On Joseph Boyden

My thoughts on Joseph Boyden, for whatever it may be worth.

Canadian writer Joseph Boyden in September 2010. Photo Cred: Camille Gévaudan

Canadian writer Joseph Boyden in September 2010. Photo Cred: Camille Gévaudan

I first heard about Boyden during my interview with Frank C. Busch about Frank’s novel, Grey Eyes. Boyden had blurbed Frank’s book and Frank said Boyden was “a hero of [his]” and recommended Boyden’s The Orenda. My introduction to Boyden was from a Native author I respect and appreciate.

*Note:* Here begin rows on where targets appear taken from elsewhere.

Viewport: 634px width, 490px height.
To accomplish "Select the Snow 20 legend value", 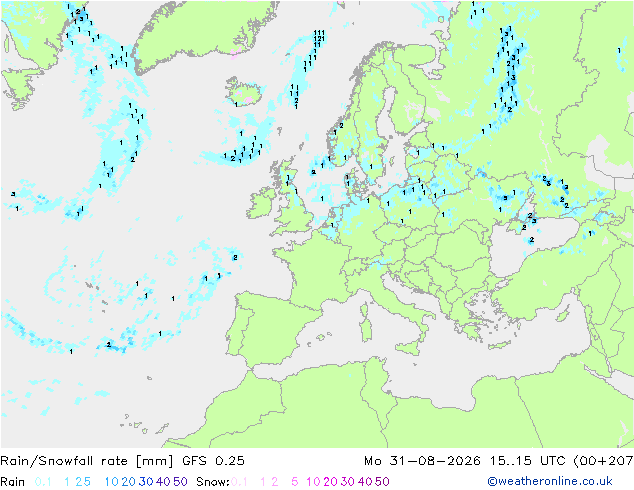I will (x=330, y=482).
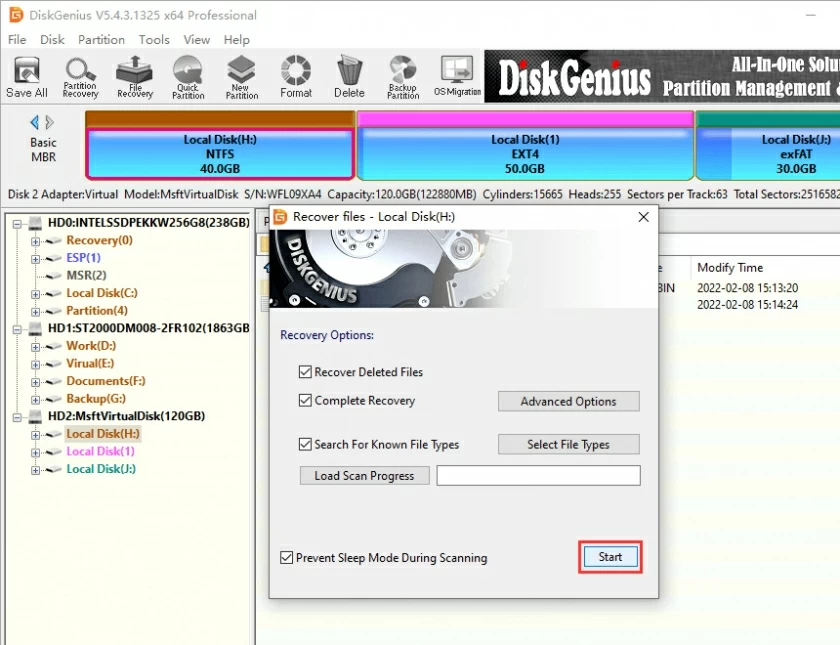The width and height of the screenshot is (840, 645).
Task: Open the Tools menu
Action: [154, 40]
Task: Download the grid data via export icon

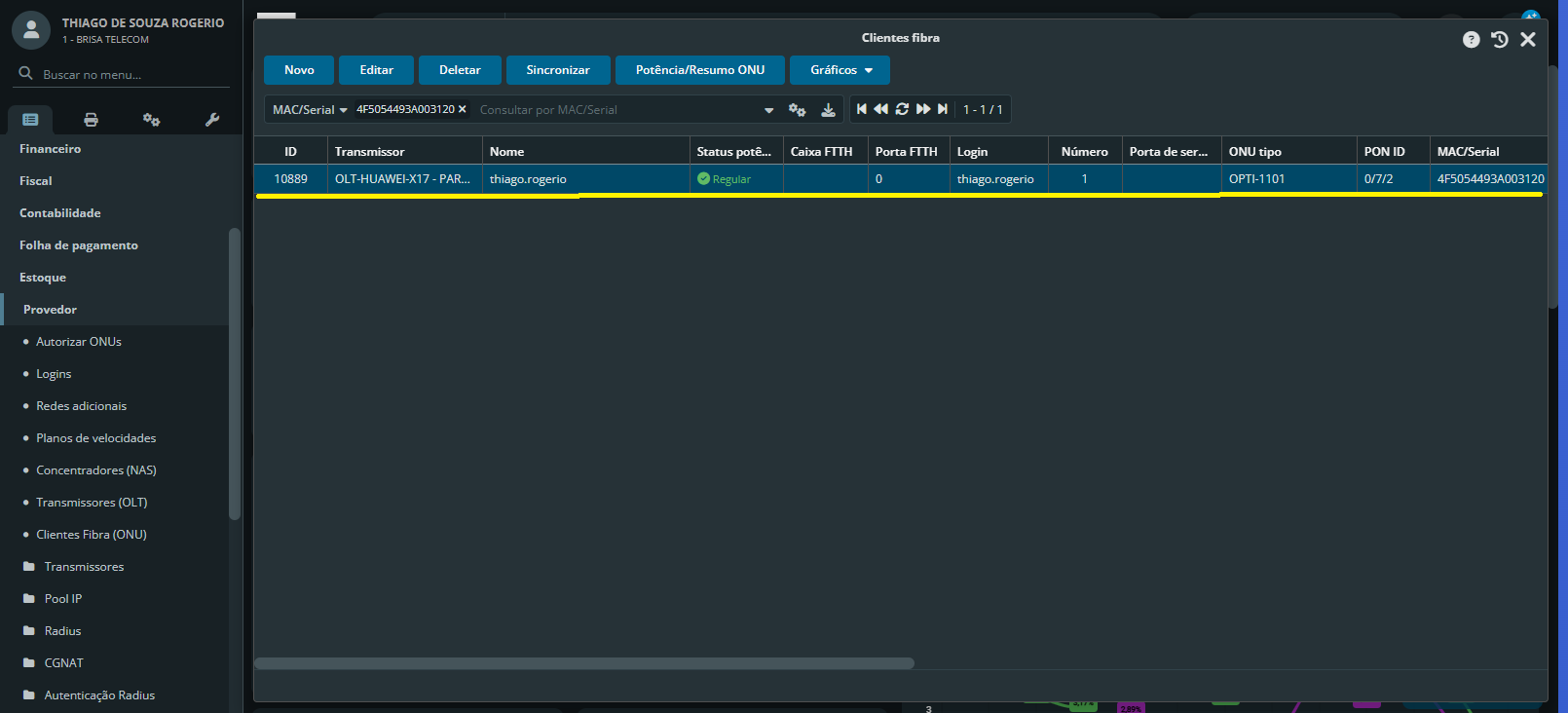Action: (x=828, y=110)
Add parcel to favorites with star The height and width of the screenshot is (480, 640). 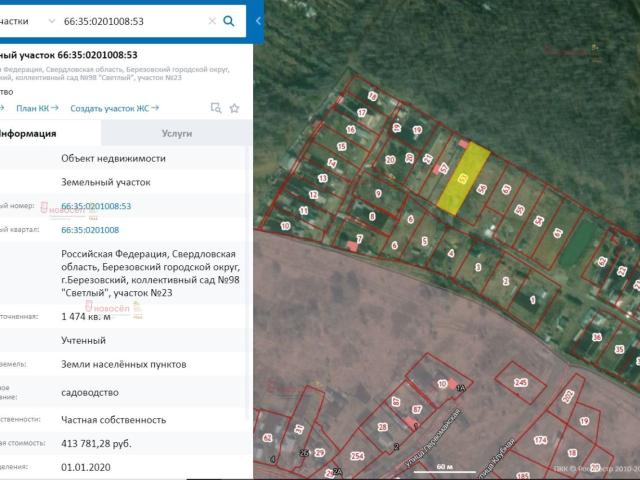click(234, 108)
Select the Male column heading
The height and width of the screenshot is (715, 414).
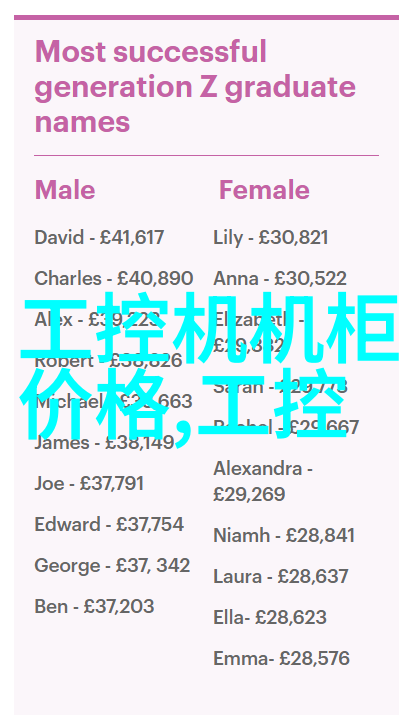(x=65, y=190)
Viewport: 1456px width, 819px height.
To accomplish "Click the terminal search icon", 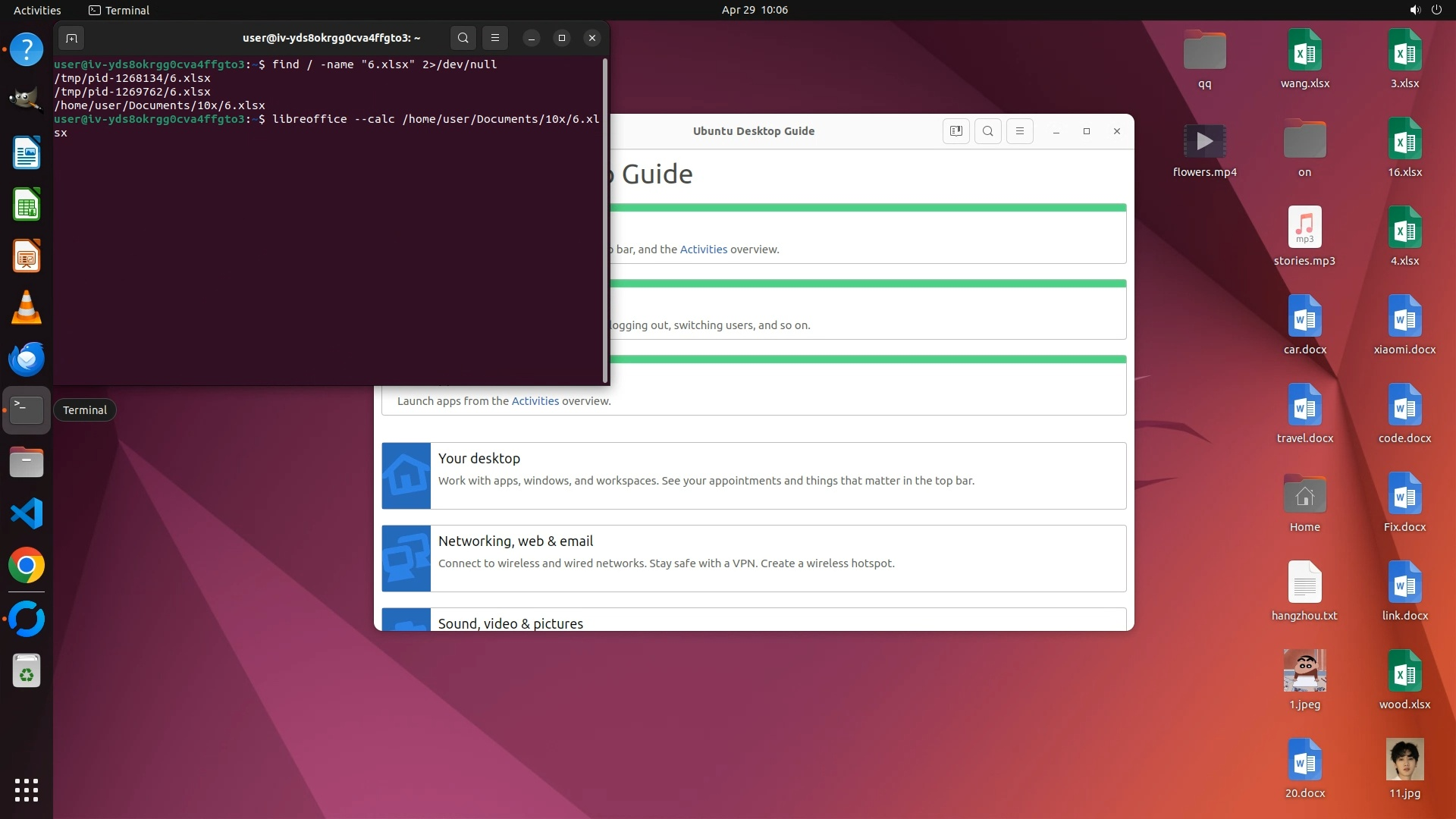I will tap(463, 38).
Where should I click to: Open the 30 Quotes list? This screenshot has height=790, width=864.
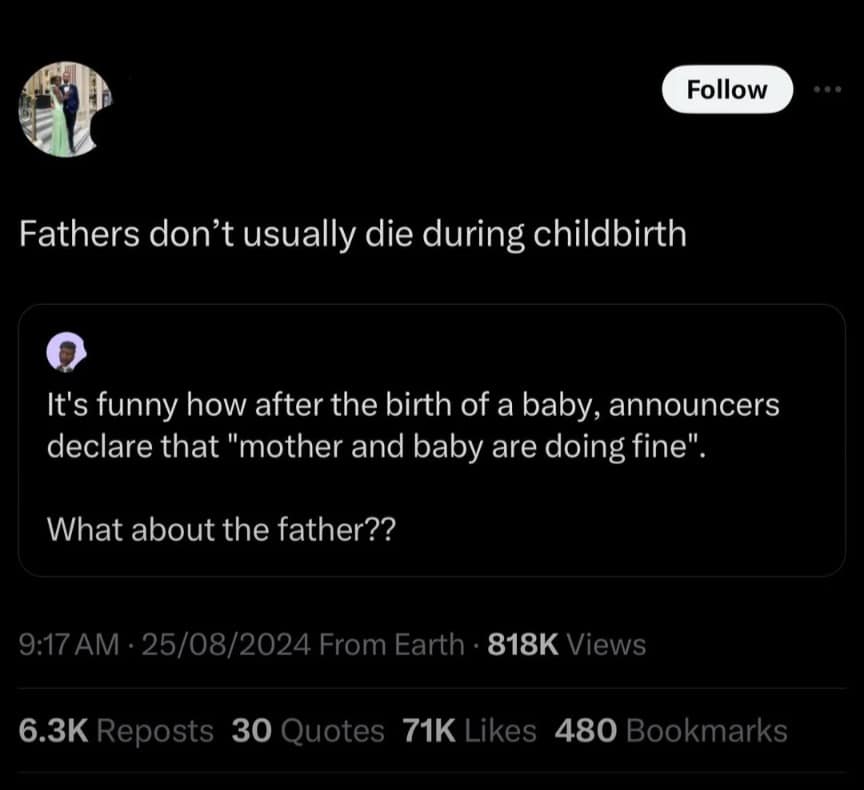tap(308, 730)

Recently, Boyden has faced great scrutiny over whether or not he is truly indigenous; whether his claims to a tribal community bear any weight. This controversy isn’t new since there have been many questioning Boyden’s claims for years, but this time the critique of Boyden gained steam and began a news cycle that saw many rise up to defend and to critique Boyden’s claims to an indigenous history.

Boyden himself responded to his critics with a tweet that did little to quell the storm.

Over the short while that I’ve been attempting to write about indigenous literature and culture, I’ve included Boyden in some posts and referred to him as an indigenous author even though I knew of the rumblings that said he wasn’t who he claimed to be. My only litmus test of who to include as a native author is who is and who isn’t accepted within native literature. That is, our indigenous literary community still accepted him as one of us, however tentatively, until the recent news made Boyden a leper in the community.

There has been plenty of time for Boyden to give a more hearty response about his identity, but he hasn’t. Busch is sticking with Boyden and arguing for his inclusion as indigenous. Busch has stated the attack on Boyden has been a “witch hunt,” of which I can see aspects manifesting in some tweets or comments completely deriding Boyden and his career.

There have, however, been critics of Boyden who are making room for him to return possibly as an indigenous author but most likely as an ally who is willing to learn. Both Aaron Paquette and Ryan McMahon have made statements that are inclusive towards Boyden while still acknowledging the harm his actions have wrought.

I’ll never join in destroying a person. Many Boyden detractors have turned petty towards him and his defenders, attacking Busch and others with personal insults rather than sticking to facts about Boyden. The same can be said from the pro-Boyden crowd. This isn’t the way we should be.

Overall, these are appropriate questions being asked. The critiques of Boyden have been important and I hope the discussion continues with him involved.

News of Boyden in the U.S. is scant, even with the latest uproar. We don’t hear much of him and he isn’t as celebrated here as he is in Canada. As such, I feel somewhat like an outsider looking in for insight because I don’t have much knowledge of him or his work. I’ve waited to see how this would play out; how Boyden would respond. He hasn’t yet responded with much, and I’m unsure of even how he should respond. For now and from what I’ve seen, I am choosing to not include Boyden as an indigenous author until better discussions are had and we can settle some of his contradictions.